[Work to be completed] Copies of all lines that contain "computer" are needed; take them from the data below.

[Provided information]

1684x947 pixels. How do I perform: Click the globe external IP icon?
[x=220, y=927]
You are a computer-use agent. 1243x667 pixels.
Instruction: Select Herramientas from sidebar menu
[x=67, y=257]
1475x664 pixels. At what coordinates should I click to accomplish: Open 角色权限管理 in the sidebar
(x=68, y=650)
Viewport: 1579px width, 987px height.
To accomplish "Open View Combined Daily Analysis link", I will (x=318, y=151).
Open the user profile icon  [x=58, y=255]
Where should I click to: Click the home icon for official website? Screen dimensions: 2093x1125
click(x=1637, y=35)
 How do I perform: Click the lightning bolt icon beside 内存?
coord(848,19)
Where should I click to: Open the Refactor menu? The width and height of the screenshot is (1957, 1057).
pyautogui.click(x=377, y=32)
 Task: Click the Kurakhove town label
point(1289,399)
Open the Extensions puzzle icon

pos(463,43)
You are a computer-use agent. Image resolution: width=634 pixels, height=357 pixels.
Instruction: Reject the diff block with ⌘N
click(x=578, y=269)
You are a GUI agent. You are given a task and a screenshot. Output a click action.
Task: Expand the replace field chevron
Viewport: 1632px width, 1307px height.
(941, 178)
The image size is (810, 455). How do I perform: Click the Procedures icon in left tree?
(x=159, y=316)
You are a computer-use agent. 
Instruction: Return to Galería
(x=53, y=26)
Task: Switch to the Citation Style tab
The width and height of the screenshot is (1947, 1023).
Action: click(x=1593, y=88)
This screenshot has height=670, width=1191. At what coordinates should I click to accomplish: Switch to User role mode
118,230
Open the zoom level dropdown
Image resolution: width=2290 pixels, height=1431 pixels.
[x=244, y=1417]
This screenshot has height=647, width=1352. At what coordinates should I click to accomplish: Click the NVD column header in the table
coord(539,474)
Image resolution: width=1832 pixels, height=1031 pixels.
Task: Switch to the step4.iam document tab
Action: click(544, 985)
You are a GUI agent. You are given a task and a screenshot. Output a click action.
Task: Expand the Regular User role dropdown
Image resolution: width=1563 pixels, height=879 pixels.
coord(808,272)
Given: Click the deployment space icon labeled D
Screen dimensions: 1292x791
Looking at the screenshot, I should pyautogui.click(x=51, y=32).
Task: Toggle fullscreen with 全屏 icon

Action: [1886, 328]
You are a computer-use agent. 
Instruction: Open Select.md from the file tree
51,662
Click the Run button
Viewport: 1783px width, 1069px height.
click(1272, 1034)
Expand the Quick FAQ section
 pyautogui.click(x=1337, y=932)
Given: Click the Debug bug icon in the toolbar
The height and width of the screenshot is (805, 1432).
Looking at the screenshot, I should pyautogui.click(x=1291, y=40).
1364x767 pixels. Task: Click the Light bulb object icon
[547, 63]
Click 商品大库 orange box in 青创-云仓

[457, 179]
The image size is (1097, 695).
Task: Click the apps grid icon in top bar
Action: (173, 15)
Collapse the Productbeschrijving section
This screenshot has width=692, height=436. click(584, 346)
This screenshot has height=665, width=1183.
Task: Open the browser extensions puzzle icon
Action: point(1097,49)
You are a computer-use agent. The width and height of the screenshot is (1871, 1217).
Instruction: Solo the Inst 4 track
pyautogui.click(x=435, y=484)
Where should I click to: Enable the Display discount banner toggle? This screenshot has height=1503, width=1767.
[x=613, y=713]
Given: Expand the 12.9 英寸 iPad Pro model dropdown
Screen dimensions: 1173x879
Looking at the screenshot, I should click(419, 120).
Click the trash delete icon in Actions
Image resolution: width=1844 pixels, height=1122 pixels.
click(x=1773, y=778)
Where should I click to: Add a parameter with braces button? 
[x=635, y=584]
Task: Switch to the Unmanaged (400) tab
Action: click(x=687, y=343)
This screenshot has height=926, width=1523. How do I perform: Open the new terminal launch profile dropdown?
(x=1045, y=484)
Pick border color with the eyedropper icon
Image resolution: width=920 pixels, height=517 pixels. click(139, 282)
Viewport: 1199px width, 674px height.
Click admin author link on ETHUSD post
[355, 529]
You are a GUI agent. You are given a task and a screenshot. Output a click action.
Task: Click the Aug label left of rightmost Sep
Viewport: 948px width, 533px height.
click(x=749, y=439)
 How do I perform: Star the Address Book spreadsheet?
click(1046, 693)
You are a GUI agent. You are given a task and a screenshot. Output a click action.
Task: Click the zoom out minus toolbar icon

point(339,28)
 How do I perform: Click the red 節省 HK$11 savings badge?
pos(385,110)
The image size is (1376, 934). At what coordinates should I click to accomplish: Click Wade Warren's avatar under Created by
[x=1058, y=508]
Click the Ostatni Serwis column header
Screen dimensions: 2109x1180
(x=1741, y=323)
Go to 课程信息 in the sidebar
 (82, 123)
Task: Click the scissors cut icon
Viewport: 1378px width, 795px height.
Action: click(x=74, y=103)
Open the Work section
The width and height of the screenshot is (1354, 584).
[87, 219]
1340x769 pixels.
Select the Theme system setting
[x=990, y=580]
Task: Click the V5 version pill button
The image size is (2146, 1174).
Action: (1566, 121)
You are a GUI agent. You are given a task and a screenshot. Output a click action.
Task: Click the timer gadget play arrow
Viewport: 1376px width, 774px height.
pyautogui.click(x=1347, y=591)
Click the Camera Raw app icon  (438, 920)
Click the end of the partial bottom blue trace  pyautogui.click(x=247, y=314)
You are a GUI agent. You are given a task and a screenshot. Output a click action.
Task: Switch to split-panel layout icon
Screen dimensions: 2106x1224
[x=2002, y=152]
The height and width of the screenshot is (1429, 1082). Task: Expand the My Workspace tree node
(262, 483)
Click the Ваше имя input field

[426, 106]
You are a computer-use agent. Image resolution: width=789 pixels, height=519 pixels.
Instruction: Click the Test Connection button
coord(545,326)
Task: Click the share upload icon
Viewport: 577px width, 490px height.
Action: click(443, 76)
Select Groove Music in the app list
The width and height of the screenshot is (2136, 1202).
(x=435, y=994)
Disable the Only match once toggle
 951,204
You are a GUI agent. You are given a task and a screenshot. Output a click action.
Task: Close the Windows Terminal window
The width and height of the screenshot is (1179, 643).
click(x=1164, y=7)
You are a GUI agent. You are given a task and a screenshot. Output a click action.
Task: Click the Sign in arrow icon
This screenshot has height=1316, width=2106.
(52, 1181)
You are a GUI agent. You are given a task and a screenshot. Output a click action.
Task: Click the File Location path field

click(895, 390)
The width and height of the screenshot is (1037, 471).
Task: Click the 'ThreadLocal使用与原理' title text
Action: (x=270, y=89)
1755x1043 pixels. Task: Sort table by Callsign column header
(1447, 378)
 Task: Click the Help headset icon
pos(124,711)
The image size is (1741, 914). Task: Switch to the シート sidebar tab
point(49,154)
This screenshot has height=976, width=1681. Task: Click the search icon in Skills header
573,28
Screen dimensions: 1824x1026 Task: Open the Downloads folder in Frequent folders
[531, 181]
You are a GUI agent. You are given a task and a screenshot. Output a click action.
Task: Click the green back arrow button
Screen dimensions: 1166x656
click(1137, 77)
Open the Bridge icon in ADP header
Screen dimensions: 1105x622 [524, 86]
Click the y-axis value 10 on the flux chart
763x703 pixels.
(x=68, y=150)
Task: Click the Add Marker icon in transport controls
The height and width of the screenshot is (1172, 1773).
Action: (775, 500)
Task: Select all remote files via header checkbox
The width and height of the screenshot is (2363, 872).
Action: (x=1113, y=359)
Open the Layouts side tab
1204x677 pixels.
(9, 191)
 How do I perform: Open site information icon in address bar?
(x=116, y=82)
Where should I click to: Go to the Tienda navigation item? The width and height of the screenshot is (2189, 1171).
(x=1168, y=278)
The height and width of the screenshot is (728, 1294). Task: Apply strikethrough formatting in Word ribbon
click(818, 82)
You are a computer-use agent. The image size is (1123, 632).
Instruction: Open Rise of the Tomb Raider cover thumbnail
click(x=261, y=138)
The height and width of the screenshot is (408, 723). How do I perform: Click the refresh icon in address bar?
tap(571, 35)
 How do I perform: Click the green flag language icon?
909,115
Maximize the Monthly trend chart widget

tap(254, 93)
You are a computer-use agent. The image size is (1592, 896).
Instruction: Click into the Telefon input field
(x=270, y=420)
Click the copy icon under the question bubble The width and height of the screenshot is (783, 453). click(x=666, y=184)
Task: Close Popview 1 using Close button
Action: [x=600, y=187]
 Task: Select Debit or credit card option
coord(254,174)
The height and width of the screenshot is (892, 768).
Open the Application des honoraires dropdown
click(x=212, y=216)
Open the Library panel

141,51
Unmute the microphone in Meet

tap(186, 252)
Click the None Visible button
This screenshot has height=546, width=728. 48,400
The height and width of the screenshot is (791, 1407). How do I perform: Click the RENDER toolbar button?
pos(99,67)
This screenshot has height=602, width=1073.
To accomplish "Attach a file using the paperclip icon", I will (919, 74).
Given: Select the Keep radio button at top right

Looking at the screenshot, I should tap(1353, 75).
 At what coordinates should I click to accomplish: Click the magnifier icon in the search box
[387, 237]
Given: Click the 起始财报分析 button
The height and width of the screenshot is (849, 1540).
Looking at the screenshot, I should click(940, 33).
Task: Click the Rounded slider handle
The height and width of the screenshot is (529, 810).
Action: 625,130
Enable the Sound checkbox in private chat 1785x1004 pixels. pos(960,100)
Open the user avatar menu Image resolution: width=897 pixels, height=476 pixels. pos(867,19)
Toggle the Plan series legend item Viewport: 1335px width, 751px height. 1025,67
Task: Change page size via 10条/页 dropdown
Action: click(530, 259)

[Final answer]
You are a computer-use agent. 1243x667 pixels.
You are a computer-use agent. Image resolution: width=634 pixels, height=357 pixels.
You are a computer-use agent. 
You are a computer-use agent. 
You are a computer-use agent. The width and height of the screenshot is (1871, 1217).
You are a computer-use agent. Image resolution: width=789 pixels, height=519 pixels.
You are a computer-use agent. The image size is (1123, 632).
You are a computer-use agent. The image size is (1592, 896).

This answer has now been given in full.